> [作成内容] 「jaywalker」という語を扱った文章を二文で要約してください。

------ 読む文章

"North Carolina cop who brutally beat
jaywalker just got what he deserves "
From the headline of
this article at Washington Press.
上記の文で、jaywalker の意味は?
In the sentence above, what does "jaywalker" mean?
答えは、コメントに書いてください。
Write your answer in the Comments.
明日、ここに答えを書きます。
I will add the answer and other remarks here tomorrow.
解答
意味:
英辞郎によると、
〈話〉交通規則を無視して道路を横断する歩行者
名詞形はjaywalking、動詞形はjaywalkという自動詞。
なお、アメリカでは、jaywalkingは交通違反で罰金が課せられることがある。今は知らないけれど、かつてLos Angelesは特にjaywalkingに対して厳しかった。
Answer
According to
Wiktionary:
A person who violates pedestrian traffic regulations by crossing a street away from a designated crossing or who walks on the part of the street intended for vehicles instead of the part designated for pedestrians.
Etymology/語源
Online Etymology Dictionaryによると、
jaywalkingの語源は、
1912年までに使用されるようになったの米英語。(Kansas Cityが起源とされている。)Jayは、boldness(大胆さ、あつかましさ、目立つこと)impudence(厚かましさ、ずうずうしさ、生意気)の意味があることからか。関連用語は、jaywalk, jaywalker
なお、Kansas州出身の人をJayhawkという。

------------
------ データ抜粋

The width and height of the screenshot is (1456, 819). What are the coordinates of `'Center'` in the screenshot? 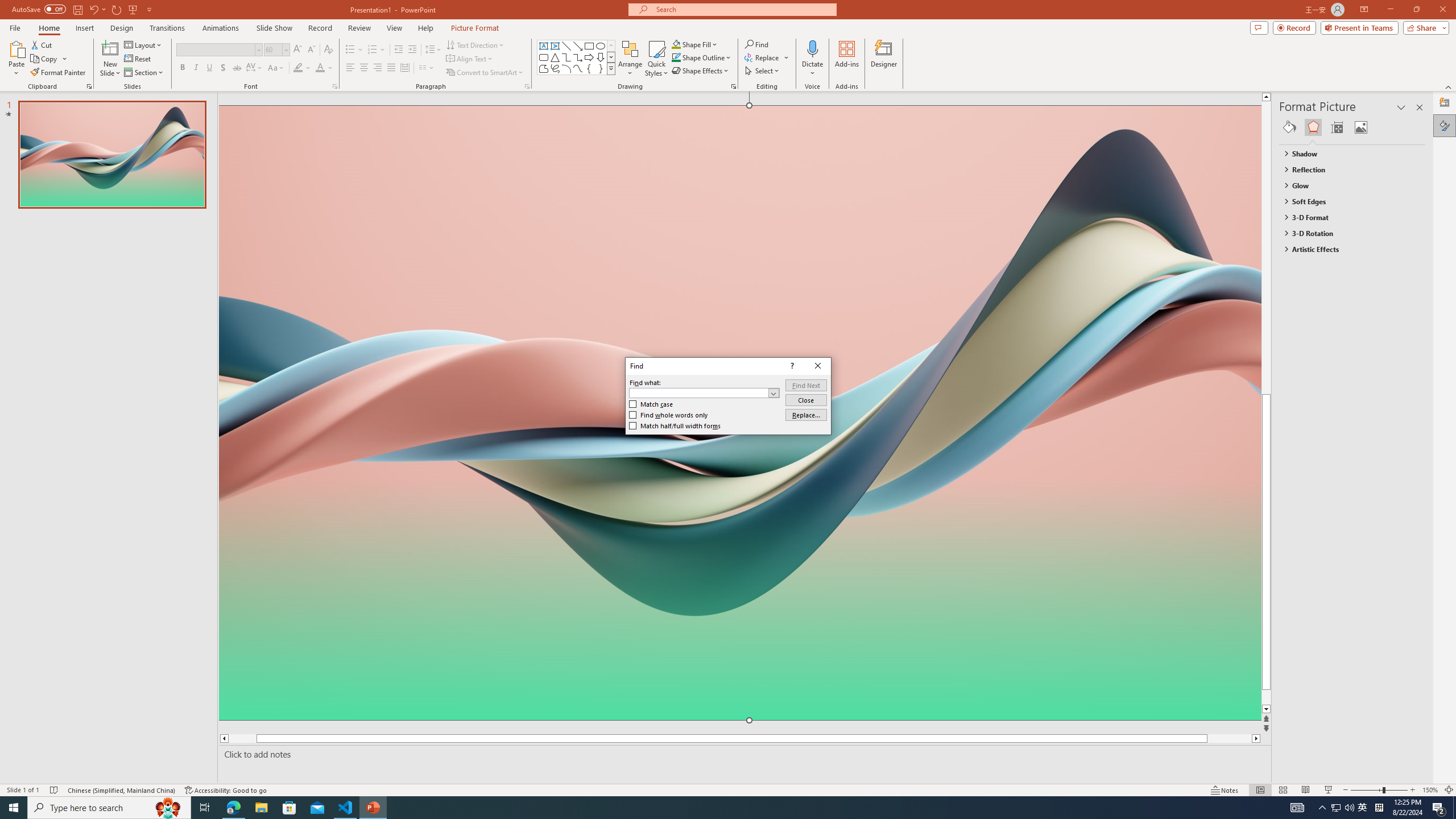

------------
------ データ抜粋

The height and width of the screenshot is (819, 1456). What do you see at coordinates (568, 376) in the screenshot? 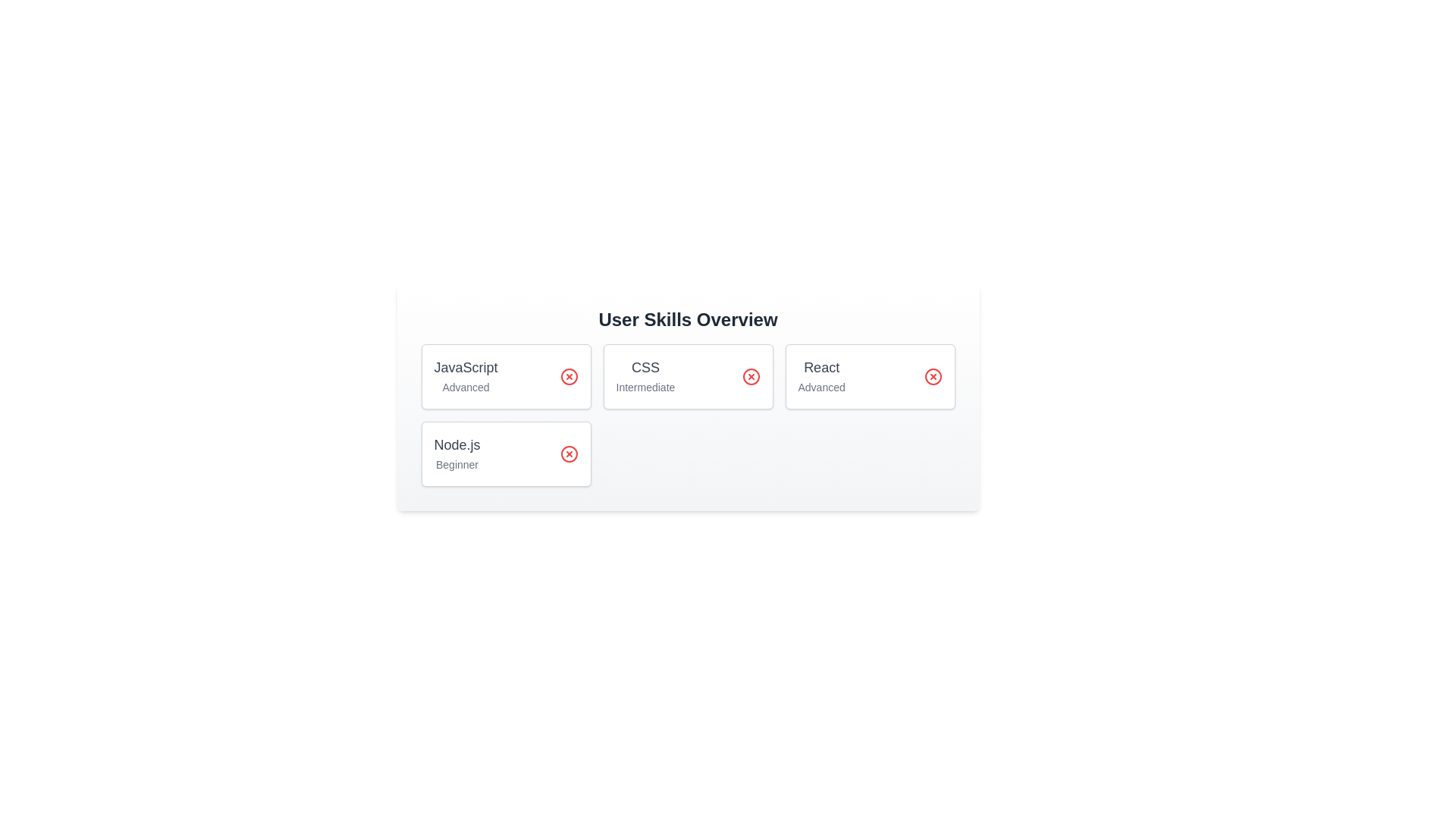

------------

> [正解] Washington Pressの記事見出しにある「jaywalker」の意味を問い、英辞郎とWiktionaryをもとに、交通規則を無視して指定の横断場所以外で道路を横断する歩行者のことだと答えている。語源はOnline Etymology Dictionaryによれば1912年までに使われ始めたKansas City起源とされる米英語で、アメリカではjaywalkingに罰金が課されることがあるとも述べている。